Afbeelding gemaakt door middel van kunstmatige intelligentie.

Terwijl ik de koffiebonen in de molen gooi en het geluid van het malen zich door de keuken verspreidt, klinkt het harde zoemende geluid van de deurbel. Snel loop ik naar de gang om de deur beneden in de flat te openen. Door de intercom van de flat hoor ik mijn kleindochter afwachtend zuchten. “Hallo oma, ik ben het, kan ik naar boven komen?”

“Ik doe de deur nu open, lieverd. De koffie loopt al,” zeg ik snel. Na nog geen minuut is ze op de eerste verdieping, terwijl ik in de deuropening sta te wachten. Haar lange blonde haren zitten in een staart, wat me terug doet denken aan hoe ik er vroeger uitzag. We hebben veel gelijkenissen en als je foto’s naast elkaar zou leggen, zou niemand dat kunnen ontkennen. Naast dezelfde lange lokken, sprongen ook mijn blauwe ogen eruit en had ook ik dezelfde glimlach met deukjes in mijn wangen. “Wat fijn dat je er bent, ik heb ook gebakjes gehaald voor straks, van die hazelnootcrème die je zo lekker vindt.” Het is tenslotte niet elke dag dat mijn kleindochter langskomt. Ik snap het ook wel, op die leeftijd heb je meer te doen dan de uren in de dag je soms toelaten. Dat herken ik maar al te goed van vroeger. “Ga maar alvast zitten, ik kom er zo aan.”

De koffiekopjes rinkelen tegen elkaar terwijl ik ze op tafel zet. Steeds vaker denk ik aan hoe anders het leven is als je ouder wordt. Ik was fitter en sneller, mijn handen trilden niet zo snel en ook ik zou in dezelfde vaart als mijn kleindochter omhoog gelopen zijn. Nu doe ik er zeker twee keer zo lang over. Als we eenmaal zitten valt mij op dat er een grote zwarte tas op tafel staat, waarvan ik wel zeker ben dat die niet van mij is. “Is het oké dat ik mijn tas daar heb gezet oma? Ik ga vanmiddag naar de sportschool, dus ik heb mijn spullen alvast mee.”

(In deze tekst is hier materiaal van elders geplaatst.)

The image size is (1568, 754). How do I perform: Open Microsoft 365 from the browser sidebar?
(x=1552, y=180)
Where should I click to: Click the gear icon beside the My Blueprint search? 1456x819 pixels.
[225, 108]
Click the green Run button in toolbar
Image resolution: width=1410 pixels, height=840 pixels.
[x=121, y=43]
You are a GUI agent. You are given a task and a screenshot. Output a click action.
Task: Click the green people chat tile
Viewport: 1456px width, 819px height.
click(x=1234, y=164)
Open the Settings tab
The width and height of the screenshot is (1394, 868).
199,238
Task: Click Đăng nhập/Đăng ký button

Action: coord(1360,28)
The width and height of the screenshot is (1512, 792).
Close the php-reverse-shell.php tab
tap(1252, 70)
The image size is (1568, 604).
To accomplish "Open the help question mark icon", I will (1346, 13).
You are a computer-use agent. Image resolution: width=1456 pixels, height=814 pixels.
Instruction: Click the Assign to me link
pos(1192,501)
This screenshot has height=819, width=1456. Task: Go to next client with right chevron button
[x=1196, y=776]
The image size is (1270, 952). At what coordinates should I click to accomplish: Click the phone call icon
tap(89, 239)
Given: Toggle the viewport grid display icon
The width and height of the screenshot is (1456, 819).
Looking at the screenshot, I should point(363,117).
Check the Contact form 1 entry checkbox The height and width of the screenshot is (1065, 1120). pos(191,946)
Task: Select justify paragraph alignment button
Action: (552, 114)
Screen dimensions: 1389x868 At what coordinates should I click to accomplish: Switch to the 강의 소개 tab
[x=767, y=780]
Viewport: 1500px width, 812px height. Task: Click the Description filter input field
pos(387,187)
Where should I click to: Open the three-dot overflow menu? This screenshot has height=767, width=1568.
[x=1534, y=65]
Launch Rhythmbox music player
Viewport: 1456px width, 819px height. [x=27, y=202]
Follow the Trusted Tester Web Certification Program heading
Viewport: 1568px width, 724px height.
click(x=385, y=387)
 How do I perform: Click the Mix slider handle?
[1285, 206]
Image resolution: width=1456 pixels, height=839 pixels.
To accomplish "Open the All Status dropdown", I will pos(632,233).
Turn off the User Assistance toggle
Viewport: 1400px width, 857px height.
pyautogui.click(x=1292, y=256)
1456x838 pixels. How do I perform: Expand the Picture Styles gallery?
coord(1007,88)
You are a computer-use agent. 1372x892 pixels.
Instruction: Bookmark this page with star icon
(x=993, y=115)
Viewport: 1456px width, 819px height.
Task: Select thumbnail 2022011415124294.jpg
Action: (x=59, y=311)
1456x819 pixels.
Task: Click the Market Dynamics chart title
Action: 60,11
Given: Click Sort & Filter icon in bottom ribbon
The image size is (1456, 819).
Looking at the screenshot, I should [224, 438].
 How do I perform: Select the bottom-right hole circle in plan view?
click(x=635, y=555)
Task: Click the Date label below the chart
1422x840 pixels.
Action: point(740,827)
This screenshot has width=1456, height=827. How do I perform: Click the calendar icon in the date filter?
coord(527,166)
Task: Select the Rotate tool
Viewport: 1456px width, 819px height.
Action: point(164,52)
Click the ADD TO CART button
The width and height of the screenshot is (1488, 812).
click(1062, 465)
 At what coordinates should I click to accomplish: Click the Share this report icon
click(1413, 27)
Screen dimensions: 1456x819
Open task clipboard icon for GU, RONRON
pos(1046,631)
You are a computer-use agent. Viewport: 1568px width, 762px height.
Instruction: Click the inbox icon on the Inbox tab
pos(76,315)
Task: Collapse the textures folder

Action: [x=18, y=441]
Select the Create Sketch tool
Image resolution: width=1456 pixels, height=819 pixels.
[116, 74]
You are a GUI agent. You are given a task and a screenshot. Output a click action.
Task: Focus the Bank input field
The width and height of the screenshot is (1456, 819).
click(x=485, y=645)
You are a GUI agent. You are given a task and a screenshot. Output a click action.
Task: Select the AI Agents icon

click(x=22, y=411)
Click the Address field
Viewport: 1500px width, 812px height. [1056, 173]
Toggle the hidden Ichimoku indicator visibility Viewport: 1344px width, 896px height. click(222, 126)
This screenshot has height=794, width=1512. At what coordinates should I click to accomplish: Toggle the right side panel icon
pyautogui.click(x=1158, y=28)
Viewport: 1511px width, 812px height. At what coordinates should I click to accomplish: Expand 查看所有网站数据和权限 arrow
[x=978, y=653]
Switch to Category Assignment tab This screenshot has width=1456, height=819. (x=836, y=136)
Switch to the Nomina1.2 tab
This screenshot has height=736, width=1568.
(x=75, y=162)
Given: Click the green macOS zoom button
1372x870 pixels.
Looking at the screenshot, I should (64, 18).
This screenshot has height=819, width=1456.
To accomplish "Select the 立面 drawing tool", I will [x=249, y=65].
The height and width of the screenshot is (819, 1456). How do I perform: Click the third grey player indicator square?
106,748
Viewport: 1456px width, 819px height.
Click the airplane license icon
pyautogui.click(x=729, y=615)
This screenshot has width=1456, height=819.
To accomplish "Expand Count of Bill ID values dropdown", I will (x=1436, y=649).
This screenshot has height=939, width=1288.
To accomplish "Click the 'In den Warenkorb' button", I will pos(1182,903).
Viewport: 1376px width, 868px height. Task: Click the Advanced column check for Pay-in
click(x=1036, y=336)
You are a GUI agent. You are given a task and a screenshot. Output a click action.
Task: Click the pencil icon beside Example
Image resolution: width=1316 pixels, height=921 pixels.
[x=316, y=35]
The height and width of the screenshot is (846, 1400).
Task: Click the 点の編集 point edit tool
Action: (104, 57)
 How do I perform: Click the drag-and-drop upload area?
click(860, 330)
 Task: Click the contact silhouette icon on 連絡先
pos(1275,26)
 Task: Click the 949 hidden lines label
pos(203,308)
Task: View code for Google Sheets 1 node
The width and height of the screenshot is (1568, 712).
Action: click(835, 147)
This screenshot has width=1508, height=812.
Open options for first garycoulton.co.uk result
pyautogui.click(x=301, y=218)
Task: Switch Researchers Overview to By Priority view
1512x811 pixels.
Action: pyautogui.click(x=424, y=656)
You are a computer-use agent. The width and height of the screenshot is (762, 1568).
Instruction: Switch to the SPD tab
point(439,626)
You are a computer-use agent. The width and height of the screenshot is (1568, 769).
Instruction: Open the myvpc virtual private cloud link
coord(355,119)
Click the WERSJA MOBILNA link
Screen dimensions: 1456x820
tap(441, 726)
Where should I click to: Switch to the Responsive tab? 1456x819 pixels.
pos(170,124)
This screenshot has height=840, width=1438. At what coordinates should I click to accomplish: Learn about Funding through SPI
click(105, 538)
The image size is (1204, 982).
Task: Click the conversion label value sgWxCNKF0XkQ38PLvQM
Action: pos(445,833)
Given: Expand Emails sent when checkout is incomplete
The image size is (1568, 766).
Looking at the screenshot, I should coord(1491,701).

“Tuurlijk is dat goed,” zeg ik met een glimlach. Als mijn lichaam het toe zou laten zou ik ook wel mee willen, denk ik bij mezelf. “Heb ik jou weleens verteld dat toen ik jouw leeftijd had, ik een hele fanatieke sporter was. Door ome Jopie kwam ik toentertijd in aanraking met bodybuilding.”  Vol verbazing kijkt ze mij aan. “Is dat echt zo oma? Hoezo heb ik daar nooit foto’s van gezien?”

Mijn glimlach verdwijnt langzaam bij die vraag. “Ik heb geen foto’s van die tijd, en dat is een erg lang verhaal, lieverd.”

“Ik heb wel tijd hoor, als je het wilt vertellen. Ik ben heel erg benieuwd, ik kan me bijna niet voorstellen dat jij ooit bodybuilder was.”

Ook ik kan het me bijna niet meer voorstellen. Zonder foto’s is het soms net alsof het nooit gebeurd is. Haar nieuwsgierigheid maakt mij enthousiast over die tijd, het voelt alsof ik het op deze manier weer een beetje levend kan maken.

“Oké dan.”

De jaren 70; een tijd waarin alles leek te bruisen van energie en mogelijkheden, ook ik was daar geen uitzondering in. Ik was net 25 geworden en het voelde alsof de wereld aan mijn voeten lag. Tuurlijk trok de realiteit mij vaak genoeg uit die droom, want ook ik had gewoon een gezin. Ik was net voor de tweede keer moeder geworden en elk vrij moment dat ik had, bracht ik in de sportschool door. Dat was niet eens zozeer om de aangekomen kilo’s eraf te krijgen, maar ik wilde graag sterk zijn. Ik wilde me vooral sterk voelen.

Maandenlang ging ik samen met mijn beste vriendin Annie fitnessen. Zij stopte er al snel mee, omdat ze samen met haar man tot de conclusie was gekomen dat ze te veel van huis weg was. Ze zei dat het een gezamenlijk besluit was, maar het lag er dik op dat het voornamelijk vanuit hem kwam. Toen Annie stopte, twijfelde ik daar ook even aan. Totdat Jopie vroeg of ik een keer met hem meeging. Dat veranderde alles.

“Dat was het weer dames, tot volgende week.” De instructeur kletst nog even na met een klein clubje van zes vrouwen voor ze de sportzaal verlaten. Door de deur verschijnt een brede man, minstens 1 meter 85 en ongelofelijk gespierd. “Ha Ditje, wat goed dat ik jou hier tref. Ik hoorde dat Annie ermee gestopt is.”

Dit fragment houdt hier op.